A second construct is the possibility to synchronize methods in an object. For example:
synchronized public void increase() { ... }Which means that the increase method will only execute when the this object is locked. In fact we can write exactly the same as follows:
public void increase() { synchronized(this) { ... } }Now, although a nice construct it suffers the same problems as all concurrency primitives in object oriented languages: the inheritance anomaly. Suppose, we specify a method in a class to be synchronized, this means that all overriding methods must be synchronized too. This effectively means that a subclass cannot choose to be not synchronized for its own actions, and be synchronized for the super calls. Aside from this annoying problem, there are a lot of other problems with respect to synchronization and concurrent object oriented languages.

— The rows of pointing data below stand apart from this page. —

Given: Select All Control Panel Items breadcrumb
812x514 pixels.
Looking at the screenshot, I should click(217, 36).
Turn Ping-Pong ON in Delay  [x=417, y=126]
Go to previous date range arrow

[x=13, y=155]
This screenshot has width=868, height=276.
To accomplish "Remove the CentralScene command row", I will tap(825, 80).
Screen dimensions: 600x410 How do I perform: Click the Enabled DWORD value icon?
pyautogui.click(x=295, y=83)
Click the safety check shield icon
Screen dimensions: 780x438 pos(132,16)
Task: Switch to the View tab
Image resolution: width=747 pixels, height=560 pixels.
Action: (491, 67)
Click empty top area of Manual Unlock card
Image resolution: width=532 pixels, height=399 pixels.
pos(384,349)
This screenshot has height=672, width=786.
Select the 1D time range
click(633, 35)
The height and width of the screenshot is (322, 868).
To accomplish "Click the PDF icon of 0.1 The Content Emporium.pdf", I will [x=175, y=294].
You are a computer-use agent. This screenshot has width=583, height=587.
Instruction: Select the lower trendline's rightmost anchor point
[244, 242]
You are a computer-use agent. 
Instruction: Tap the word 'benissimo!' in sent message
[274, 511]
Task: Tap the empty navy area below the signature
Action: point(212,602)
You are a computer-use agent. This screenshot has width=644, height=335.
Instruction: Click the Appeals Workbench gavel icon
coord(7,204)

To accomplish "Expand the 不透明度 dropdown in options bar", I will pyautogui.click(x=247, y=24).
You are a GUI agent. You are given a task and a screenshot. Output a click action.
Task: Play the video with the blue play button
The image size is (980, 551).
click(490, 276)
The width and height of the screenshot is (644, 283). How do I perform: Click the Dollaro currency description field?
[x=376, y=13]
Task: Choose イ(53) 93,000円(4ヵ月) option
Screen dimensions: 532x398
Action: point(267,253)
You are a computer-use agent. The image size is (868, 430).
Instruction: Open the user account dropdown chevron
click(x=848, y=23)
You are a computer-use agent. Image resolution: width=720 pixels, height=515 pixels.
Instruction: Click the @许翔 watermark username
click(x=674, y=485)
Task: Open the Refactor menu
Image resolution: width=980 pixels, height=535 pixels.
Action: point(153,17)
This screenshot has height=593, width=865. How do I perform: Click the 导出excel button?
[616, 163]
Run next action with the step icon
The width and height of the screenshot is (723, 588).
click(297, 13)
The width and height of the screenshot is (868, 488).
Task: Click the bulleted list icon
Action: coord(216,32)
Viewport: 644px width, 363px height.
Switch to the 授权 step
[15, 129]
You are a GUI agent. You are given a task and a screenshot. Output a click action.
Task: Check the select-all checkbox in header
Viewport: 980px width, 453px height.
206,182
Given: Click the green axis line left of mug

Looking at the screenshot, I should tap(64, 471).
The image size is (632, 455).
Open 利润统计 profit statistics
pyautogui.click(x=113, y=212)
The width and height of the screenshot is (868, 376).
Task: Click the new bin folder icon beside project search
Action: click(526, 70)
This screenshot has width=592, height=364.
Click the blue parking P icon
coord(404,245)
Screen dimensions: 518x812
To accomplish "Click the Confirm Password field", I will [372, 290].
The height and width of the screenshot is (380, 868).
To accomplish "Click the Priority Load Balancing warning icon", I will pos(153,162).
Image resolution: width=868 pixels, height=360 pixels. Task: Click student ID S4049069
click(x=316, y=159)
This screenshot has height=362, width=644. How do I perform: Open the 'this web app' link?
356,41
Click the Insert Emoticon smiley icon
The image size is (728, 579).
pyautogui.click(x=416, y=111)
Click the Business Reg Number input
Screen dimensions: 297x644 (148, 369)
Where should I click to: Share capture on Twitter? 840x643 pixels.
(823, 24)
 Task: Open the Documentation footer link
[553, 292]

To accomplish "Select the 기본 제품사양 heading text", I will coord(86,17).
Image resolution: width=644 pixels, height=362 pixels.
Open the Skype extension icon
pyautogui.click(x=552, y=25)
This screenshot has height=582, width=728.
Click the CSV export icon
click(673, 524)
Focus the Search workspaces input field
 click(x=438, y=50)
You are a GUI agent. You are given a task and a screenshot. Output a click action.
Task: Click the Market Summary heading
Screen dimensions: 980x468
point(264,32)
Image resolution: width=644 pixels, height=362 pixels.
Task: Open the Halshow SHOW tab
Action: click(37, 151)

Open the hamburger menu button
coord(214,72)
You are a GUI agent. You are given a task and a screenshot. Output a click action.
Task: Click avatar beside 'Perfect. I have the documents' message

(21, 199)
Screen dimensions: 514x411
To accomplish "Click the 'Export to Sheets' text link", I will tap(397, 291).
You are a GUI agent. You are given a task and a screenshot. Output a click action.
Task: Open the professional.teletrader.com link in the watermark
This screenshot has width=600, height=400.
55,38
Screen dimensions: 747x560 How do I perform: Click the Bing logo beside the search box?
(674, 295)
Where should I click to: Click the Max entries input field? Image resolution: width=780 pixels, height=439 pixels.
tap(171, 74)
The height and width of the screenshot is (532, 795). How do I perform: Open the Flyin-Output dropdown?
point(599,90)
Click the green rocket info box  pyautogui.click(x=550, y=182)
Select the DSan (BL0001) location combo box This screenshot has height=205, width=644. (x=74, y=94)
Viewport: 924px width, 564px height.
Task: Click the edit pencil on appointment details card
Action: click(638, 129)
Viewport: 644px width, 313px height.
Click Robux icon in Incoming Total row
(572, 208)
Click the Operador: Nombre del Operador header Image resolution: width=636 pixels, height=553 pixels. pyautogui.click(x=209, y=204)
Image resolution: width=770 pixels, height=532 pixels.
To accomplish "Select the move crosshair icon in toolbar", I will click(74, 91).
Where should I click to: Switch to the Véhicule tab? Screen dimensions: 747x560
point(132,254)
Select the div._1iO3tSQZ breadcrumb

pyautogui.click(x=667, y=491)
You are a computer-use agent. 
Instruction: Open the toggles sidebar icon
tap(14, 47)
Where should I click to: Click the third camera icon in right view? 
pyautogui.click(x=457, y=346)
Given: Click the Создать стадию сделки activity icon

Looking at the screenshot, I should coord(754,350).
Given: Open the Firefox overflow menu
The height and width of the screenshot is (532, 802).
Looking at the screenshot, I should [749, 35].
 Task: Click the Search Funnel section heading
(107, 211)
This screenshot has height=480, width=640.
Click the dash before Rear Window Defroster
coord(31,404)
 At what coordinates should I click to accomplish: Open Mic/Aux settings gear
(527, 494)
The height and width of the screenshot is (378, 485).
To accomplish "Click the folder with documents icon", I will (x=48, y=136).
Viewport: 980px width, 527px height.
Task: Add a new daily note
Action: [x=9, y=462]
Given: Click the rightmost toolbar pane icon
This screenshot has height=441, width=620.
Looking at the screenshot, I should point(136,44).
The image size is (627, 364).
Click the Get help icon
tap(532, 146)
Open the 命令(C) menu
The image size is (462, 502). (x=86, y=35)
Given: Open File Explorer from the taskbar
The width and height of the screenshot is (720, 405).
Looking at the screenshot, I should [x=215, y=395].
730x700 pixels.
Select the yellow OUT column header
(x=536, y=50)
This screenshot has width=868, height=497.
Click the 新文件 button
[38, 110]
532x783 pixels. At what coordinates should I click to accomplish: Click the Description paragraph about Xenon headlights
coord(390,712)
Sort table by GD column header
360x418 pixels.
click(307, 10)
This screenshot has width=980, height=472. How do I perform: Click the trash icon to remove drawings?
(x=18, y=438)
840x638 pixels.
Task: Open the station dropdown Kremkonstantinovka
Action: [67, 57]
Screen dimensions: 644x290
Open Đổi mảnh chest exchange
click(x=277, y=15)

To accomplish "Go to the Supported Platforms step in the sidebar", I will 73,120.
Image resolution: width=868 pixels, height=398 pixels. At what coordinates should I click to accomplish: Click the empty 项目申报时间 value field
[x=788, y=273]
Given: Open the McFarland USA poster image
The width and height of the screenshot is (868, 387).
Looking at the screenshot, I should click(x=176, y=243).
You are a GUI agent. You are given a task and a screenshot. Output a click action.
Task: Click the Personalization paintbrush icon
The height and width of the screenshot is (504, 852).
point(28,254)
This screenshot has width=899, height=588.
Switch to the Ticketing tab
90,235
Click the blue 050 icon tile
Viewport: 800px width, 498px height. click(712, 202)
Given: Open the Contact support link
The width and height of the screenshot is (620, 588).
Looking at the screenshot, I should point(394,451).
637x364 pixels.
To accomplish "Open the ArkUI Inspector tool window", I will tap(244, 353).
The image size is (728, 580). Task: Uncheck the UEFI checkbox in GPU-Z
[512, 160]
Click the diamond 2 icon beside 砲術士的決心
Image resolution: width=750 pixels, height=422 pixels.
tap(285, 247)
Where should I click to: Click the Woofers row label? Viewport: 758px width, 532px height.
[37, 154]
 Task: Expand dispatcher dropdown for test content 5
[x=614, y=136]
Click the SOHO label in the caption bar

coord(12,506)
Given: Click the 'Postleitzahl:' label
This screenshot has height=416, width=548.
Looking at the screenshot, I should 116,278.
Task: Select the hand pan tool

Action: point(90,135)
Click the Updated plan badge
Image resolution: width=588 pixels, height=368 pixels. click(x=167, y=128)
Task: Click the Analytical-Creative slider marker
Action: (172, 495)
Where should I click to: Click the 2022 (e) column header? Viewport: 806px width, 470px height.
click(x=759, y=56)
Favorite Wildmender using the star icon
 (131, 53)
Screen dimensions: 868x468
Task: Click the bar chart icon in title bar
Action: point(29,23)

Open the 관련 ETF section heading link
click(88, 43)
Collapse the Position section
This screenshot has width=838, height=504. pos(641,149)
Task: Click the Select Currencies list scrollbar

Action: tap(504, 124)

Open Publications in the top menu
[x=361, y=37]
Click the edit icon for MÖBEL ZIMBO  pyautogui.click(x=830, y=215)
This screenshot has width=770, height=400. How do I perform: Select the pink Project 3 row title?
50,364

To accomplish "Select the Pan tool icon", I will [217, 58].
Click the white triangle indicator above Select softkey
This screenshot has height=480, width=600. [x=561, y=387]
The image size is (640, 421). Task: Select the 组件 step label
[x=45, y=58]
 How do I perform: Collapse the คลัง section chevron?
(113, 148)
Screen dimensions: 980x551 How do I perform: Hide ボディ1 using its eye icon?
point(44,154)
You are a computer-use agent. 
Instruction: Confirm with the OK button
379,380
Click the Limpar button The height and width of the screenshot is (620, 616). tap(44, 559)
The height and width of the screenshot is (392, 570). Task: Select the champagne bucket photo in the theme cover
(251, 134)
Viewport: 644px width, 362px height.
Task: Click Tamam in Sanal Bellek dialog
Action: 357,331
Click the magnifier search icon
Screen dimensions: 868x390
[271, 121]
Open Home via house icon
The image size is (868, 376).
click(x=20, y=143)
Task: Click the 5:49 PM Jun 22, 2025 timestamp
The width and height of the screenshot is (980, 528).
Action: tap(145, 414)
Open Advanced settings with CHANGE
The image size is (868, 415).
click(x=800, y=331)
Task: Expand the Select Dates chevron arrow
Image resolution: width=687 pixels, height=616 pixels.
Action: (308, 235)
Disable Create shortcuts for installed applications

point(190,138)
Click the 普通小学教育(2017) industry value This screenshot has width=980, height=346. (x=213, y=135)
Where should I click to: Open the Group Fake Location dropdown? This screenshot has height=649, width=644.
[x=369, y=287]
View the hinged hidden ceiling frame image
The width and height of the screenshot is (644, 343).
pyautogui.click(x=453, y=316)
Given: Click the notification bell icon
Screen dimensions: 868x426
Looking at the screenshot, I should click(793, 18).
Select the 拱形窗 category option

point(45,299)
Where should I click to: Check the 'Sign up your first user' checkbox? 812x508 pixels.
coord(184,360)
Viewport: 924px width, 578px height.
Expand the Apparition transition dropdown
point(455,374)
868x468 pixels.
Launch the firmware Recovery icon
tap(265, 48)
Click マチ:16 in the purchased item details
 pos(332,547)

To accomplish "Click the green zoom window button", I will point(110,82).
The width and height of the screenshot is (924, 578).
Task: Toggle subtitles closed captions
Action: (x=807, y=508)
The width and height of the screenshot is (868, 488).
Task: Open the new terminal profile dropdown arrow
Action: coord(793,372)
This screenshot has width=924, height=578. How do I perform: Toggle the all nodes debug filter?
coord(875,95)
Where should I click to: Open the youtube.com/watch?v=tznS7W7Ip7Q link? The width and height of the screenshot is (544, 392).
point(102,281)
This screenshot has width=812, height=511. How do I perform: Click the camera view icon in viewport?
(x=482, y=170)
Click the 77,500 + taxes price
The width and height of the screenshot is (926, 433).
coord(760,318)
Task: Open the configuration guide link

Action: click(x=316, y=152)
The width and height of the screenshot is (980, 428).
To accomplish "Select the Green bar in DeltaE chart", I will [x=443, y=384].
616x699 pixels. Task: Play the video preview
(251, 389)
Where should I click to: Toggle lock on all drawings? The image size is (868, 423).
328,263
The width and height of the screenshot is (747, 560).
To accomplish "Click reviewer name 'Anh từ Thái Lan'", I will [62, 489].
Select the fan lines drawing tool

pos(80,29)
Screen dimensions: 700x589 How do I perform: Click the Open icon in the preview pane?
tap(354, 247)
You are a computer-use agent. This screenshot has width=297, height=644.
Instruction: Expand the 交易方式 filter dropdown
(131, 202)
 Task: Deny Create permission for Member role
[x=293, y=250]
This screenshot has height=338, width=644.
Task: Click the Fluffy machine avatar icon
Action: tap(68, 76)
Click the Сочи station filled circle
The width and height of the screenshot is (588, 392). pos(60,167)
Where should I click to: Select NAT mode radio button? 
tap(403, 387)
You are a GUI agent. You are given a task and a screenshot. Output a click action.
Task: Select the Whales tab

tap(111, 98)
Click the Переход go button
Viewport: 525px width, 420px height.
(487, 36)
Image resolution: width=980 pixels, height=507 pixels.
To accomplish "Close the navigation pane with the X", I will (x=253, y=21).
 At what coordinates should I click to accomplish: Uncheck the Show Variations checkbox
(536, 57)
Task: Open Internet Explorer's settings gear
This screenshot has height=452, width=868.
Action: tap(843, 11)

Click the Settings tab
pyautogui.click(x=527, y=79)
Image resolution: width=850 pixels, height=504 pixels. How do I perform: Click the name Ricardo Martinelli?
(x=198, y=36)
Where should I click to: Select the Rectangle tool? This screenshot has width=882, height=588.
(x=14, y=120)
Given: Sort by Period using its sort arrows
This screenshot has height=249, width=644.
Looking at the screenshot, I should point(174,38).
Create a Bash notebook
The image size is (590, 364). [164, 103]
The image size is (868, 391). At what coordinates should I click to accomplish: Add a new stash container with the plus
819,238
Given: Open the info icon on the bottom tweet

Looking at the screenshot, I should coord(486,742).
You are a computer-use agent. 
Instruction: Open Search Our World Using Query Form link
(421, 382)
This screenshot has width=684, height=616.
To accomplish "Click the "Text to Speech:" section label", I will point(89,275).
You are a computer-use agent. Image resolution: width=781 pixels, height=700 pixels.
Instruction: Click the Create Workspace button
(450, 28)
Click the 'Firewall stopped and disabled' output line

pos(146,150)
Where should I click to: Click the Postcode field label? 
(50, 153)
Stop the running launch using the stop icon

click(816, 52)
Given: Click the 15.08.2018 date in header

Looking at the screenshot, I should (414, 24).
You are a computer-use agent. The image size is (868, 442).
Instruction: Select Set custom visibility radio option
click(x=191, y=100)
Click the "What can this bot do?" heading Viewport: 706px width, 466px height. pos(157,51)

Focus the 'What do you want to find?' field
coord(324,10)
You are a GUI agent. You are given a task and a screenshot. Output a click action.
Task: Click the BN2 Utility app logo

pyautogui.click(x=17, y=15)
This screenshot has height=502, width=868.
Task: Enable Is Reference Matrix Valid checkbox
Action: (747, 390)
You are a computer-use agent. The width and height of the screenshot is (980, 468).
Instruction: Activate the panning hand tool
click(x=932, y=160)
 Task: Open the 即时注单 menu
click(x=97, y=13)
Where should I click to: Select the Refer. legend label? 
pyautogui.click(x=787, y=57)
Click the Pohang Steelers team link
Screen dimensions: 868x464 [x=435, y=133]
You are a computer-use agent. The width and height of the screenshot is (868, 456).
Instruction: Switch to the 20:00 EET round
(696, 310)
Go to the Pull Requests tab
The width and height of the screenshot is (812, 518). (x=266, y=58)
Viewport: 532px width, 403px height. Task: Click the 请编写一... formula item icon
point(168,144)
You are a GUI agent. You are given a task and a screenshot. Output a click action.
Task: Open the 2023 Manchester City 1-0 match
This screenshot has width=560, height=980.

Note that, aside from these (relatively low level) synchronization mechanisms, there are other solutions like wait-notify mechanisms, the Java Transaction interface which offers a much more high level approach to concurrency strategies and others. For a more detailed discussion about concurrency management and Java see [Lea00].
THE JAVA THREADING MECHANISM and the way Java RMI uses it, makes it possible for one remote object to be invoked multiple times by different threads on a concurrent basis. This means that the object's state will be soon invalid if we don't guard access to the remote method.
If we now use the standard Java keyword synchronized to guard access to the remote object, we see that only one thread can enter the remote object at a time, thereby placing all other threads in wait until the object becomes available again. However, this still raises some problems.
|
For example, let us take the previous factorial example and assume that the fac method is synchronized. What will happen ? One would expect the program to produce its standard result 3,2,1,... and so on. In practice this will not happen because the thread that comes back from the first faccalcer is different from the thread that is waiting inside a synchronized block. So this new thread will have to wait for the lock to be released and finally deadlock because this new thread is supposed to offer an answer before the calling thread will release the lock. In figure 11 we see the control flow of this program.
This example illustrates that we still need some active form of session management in distributed systems. It also illustrates how concurrency problems cannot simply be solved by synchronizing methods. In distributed systems every remote interface will need to export some kind of concurrency interface, and the implementation will need to have a well thought off concurrency management strategy. This concurrency management is typically larger than the actual actions to perform. We will come back on these issues in detail in chapter 5.
WE HAVE NOW SEEN how Java RMI works. We have seen how concurrency is managed and how threads are used. Writing adaptors with Java RMI is clearly not as easy as with the component system we have been using.